Nth digit of PI

[Randall Hopper]

Jeff Massung:
 |Please, this interests me -- I've had differention equations, but that's as
 |far as I go. In theory, pi (and e) are infinite, but has that been proven
 |that there is not end to their decimals?

I don't know the mathematically-rigorous answer to your question.  But one
of the interesting things that you can show with a Fourier integral
(possibly other ways too) is that:

    Pi^2/8 = sum(n=1..inf, 1/(2n-1)^2)

You can see that the sum is 1/1 + 1/9 + 1/125 + ....  The terms get smaller
and smaller, which means making the decimal representation longer and
longer.  In the limit, the decimal representation is infinitely long
because the denominator is infinitely large.

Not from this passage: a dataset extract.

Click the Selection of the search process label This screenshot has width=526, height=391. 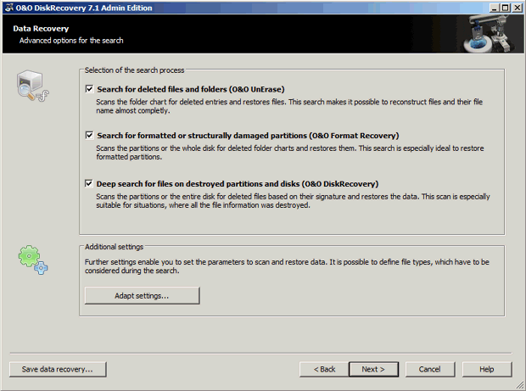[134, 70]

Solving for pi:  multiplying by 8, you still have infinitely many digits,
and taking the square root, you still have infinitely many digits.  That's pi.

Randall

------------------------------------------------------------------------------
#!/usr/bin/env python
#
#  pi = sqrt( 8 * sum(n=1..inf, 1/(2n-1)^2) )
#    Not a realistic way to compute pi; convergence is hideously slow.
#    But with rational number arithmetic and lots of storage...
#

import math

ITERATIONS = 50000

sum = 0
for v in range(2*ITERATIONS-1,0,-2):
  sum = sum + 1/v**2.0

print "pi is approx %g (%d iterations)" % ( math.sqrt( sum * 8 ), ITERATIONS )